Que ce soit pour l'homme ou pour la femme, l'âge à partir duquel on prévoit plus de mutations est déterminé arbitrairement. Il n'y a donc pas de seuil à partir duquel on peut dire qu'un homme est trop vieux pour être père.
"Il y a une augmentation régulière et sans à-coup du risque de mutations génétique au cours du temps", explique le Pr. Stanislas Lyonnet, chef du service de génétique de l'Hôpital Necker à Paris. Plus un homme avance en âge, plus il y a de risques de transmettre des mutations au génome de l'enfant.
Quels mécanismes entrent en jeux ?
Chez l'homme, la production de spermatozoïdes est continue. Durant la spermatogénèse, les spermatogonies, cellules souches à l'origine des spermatozoïdes, subissent de nombreuses divisions successives. A chaque division, il y a des erreurs de copies de l'ADN, qui s'accumulent au cours du temps. Dans la plupart des cas, elles n'ont pas de conséquences sur le développement de l'enfant, mais en s'ajoutant les unes aux autres, elles peuvent être à l'origine de maladies génétiques.
En fait, selon le Pr. Lyonnet, c'est l'accumulation de division qui rend la situation critique. "Le taux de mutation n'augmenterait pas mais c'est le nombre de divisions qui augmente", explique-t-il.
Conséquences des mutations
Il est normal de retrouver des variations entre les génomes des deux parents et celui de leur enfant, on estime que leur nombre est compris entre 70 et 80 en moyenne. Des mesures par séquençage du génome ont montré que "dans quatre cas sur cinq, les mutations sur l'ADN sont d'origine paternelle", indique le Pr.
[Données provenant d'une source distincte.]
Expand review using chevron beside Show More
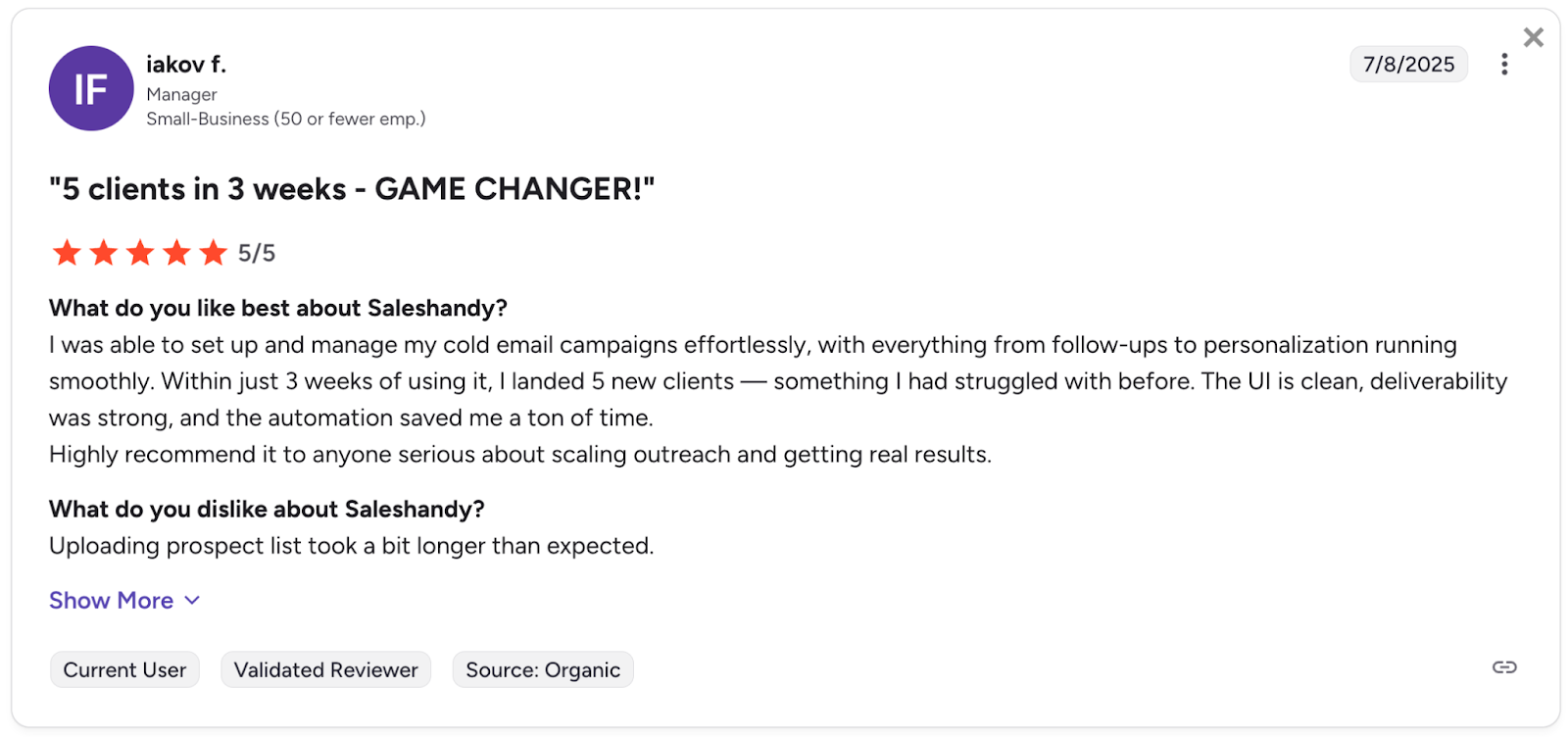coord(192,601)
Lyonnet.
Pour beaucoup de maladies génétiques, comme la neurofibromatose, le nanisme, l'autisme ou encore la schizophrénie, des études statistiques ont montré que l’âge moyen du père était supérieur à 31 ans (âge moyen de la conception du premier enfant).
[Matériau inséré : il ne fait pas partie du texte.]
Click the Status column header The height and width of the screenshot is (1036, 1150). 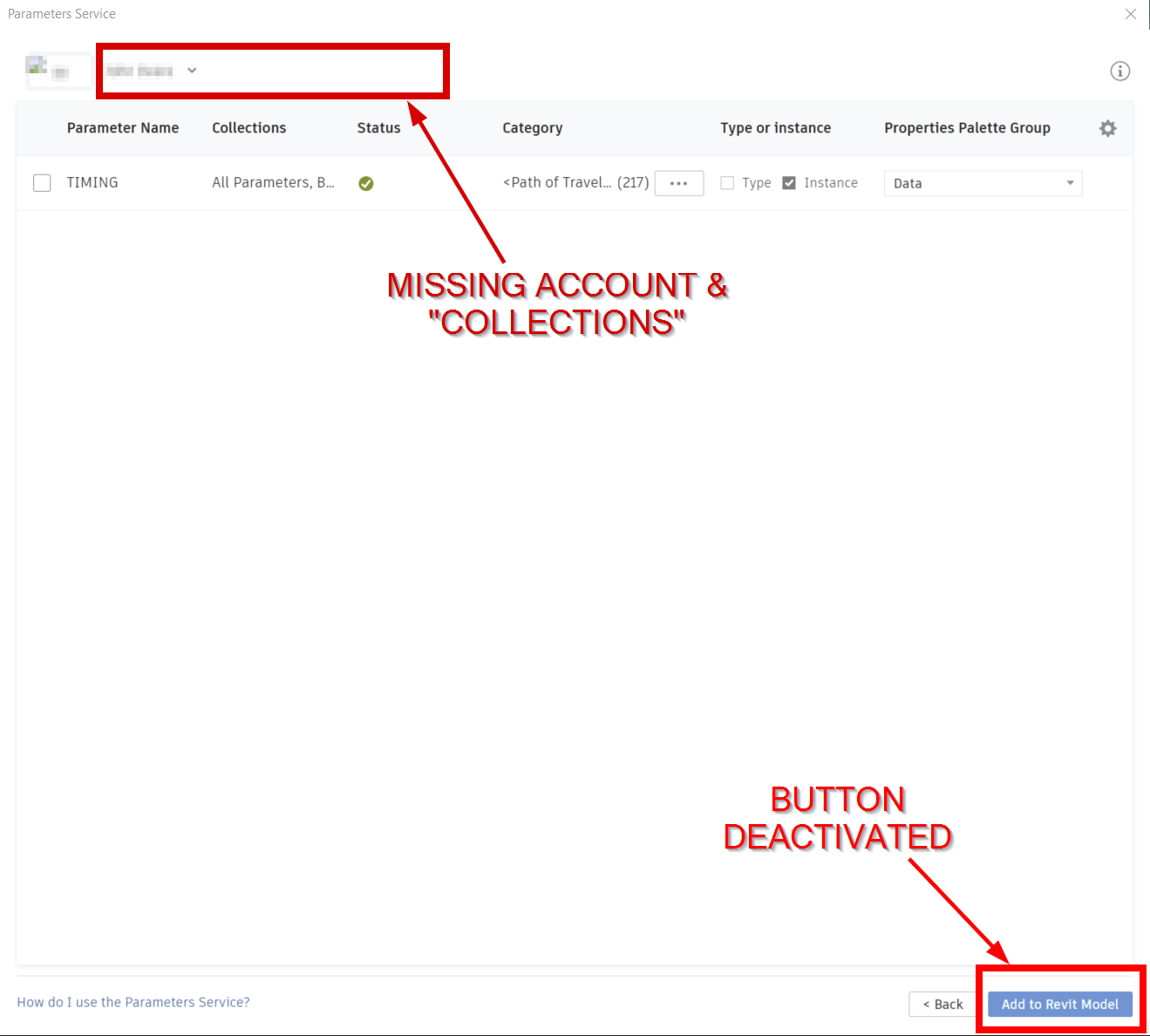(x=378, y=127)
Le risque pour un père d'être à l'origine d'une mutation génétique augmente avec l'âge. Les pères de garçons autistes sont six fois plus souvent dans leur quarantième année que dans leur vingtième. Et pour les pères de filles autistes, ils sont dix-sept fois plus souvent âgés de plus de 40 ans.
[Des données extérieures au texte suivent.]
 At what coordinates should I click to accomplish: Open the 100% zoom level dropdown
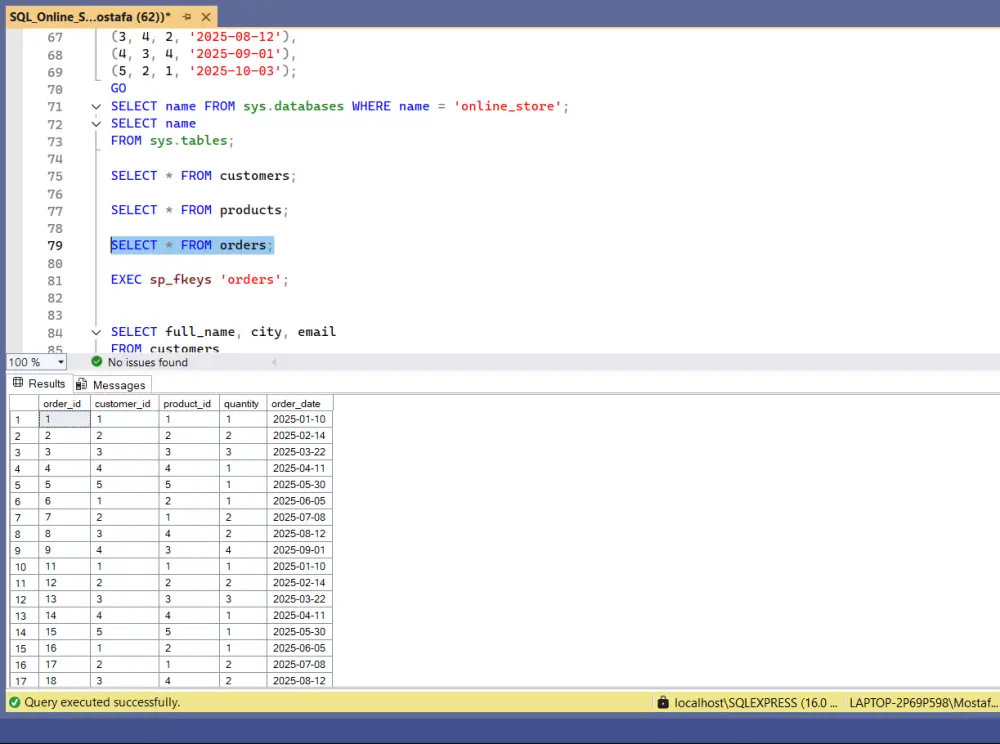(62, 362)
Ce phénomène est resté longtemps méconnu car l'âge des hommes est à l'origine de plusieurs pathologies qui sont individuellement rares, contrairement à l'âge des mères qui ne concerne que la trisomie 21.
Les femmes ne sont donc plus les seules à être mises en garde contre des naissances à un âge avancé. Troubles autistiques, schizophrénie, malformations congénitales, les hommes âgés peuvent aussi faire courir de sérieux risques à leur descendance.
C'est ce que confirme une nouvelle étude publiée, mercredi 22 août 2012, dans la revue scientifique britannique Nature, plus les hommes sont âgés au moment de la procréation, plus le génome qu'ils transmettent à leurs enfants comporte de mutations spontanées, dont certaines passent pour être impliquées dans les troubles autistiques et la schizophrénie.
Elles ne sont pas néfastes en soi puisqu'elles constituent l'une des principales sources de diversité génétique, moteur de l'évolution. Mais elles peuvent également générer diverses maladies ou malformations congénitales.
Le génome d'un nouveau-né contient en moyenne 60 mutations spontanées, dont 15 "transmises" par la mère et le reste par le père, en fonction de son âge (25 mutations pour un homme de 20 ans et 65 pour un homme de quarante ans), selon cette étude. L'âge de la mère n'influe pas sur les mutations spontanées, car à la différence des spermatozoïdes qui sont produits pendant toute la vie adulte, les ovules sont présents dans les ovaires dès la naissance. Mais il joue un rôle dans les anomalies chromosomiques telles que les trisomies, notamment la trisomie 21, qui interviennent notamment par mauvaise répartition des chromosomes lors de la première division cellulaire.
Au delà de l'autisme et de la schizophrénie, l'âge du père est également soupçonné de jouer un rôle dans certaines malformations osseuses, cardiaques ou rénales, selon le Pr Lyonnet.
"Contrairement à ce que pense le grand public, l'augmentation de l'âge à la procréation n'est pas un risque moindre pour les hommes que pour les femmes", conclut le Pr. Lyonnet.
Source : "Fathers bequeath more mutations as they age", Ewen Callaway, 22 août 2012.